Stage West’s current production of David Mamet’s acidic political comedy November is the fourth show directed by Dana Schultes, who serves as the company’s director of development. She is, of course, well known to Fort Worth audiences for her performances in many Stage West productions over the years, most recently the critical and commercial hit Talking Pictures back in the spring. Schultes said her forays into directing have made her much easier to work with as an actor: She now has sympathy for choices made by directors that once seemed contradictory or impulsive.

“A lot of times actors will get frustrated in rehearsals because a director tells them something the first week and then completely contradicts that during week two,” she said. “Now I realize it’s because something isn’t working and has to be fixed. The director is the one sitting there seeing the whole picture. That’s where trust between the actor and director comes in.”

STAGEWith November, Schultes finds herself not just directing Stage West founder Jerry Russell and artistic director Jim Covault in the lead roles but also interpreting the dialogue of an American playwright notorious for the tricky rhythms of his language. The play concerns a corrupt U.S. president (Russell) trying to hang onto power as his re-election campaign sputters. Both his acerbic chief of staff (Covault) and his idealistic speech writer (Sherry Jo Ward) are more or less resigned to the man’s defeat, but he refuses to surrender without attempting a desperate publicity stunt to improve his plummeting poll numbers.


November is relatively light and friendly fare coming from a playwright who relishes exploring the venal and predatory sides of human nature –– Schultes describes the show as “South Park meets The West Wing.” The script is nevertheless peppered with Mamet’s customary profanity and his very precise signposts to speaking the dialogue that include dashes, italics, and specially timed interruptions. Schultes, who’d never tackled Mamet before, was a little surprised just how much of a difference his persnickety language instructions made.

“He puts ideas into the script through italics and punctuation, so it was a process of constantly going back and checking how it looked on the page,” she said. “We’d find a period we didn’t catch after one word and then a light-bulb would go off: ‘That’s why he’s supposed to say it that way.’ The rhythms of the dialogue solved a lot of the problems in the rehearsal process.”

November is, for the most part, an equal opportunity satire –– neither the political left nor right is singled out for special drubbing.
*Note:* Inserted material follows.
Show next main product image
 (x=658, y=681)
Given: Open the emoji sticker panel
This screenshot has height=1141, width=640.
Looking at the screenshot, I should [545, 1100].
But since the show was first produced on Broadway in 2008, Mamet has reinvented himself as a conservative talking head, loudly complaining about everything from public funding of the arts to what he sees as the silly utopianism and anti-capitalist attitudes of American liberals. Needless to say, his coming out of the closet as a right-winger has not been embraced by the lefty theater crowd. Schultes is the soul of diplomacy in describing her own reaction.

“I think everyone does everything they do for a reason,” she said. “Right now, it’s working for Mamet to be attacking the [National Endowment of the Arts]. But I just concentrated on the script, which I think people from both sides of the political spectrum can appreciate.”

A few minutes later, she confessed to being an NPR junkie and a big fan of The Daily Show and The Colbert Report. “People would say I obviously lean to the left,” she said. “But whenever actors and writers get into politics, it feels a little self-serving to me.”

Right now, Schultes is less concerned about perceived political agendas than with helping audiences see that November is more than an extended SNL skit about lying, greedy politicians. She thinks the show has much more heart than previous productions may have revealed, and she wanted to capture it in Stage West’s current version. In the show, the president’s speechwriter declares that what matters most is for people of all political persuasions to regard one another first as fellow Americans. The character insists that we’re far less divided when we deal with one another one on one.

“Mamet referred to this play as his love letter to the American people,” she said. “If you’re willing to listen a little harder through the ‘fucks’ and ‘shits’ and the satirical bite, you’ll find another layer to it.”



Thru July 24 at Stage West, 821 W Vickery Blvd, FW. $13-30. 817-STG-WEST.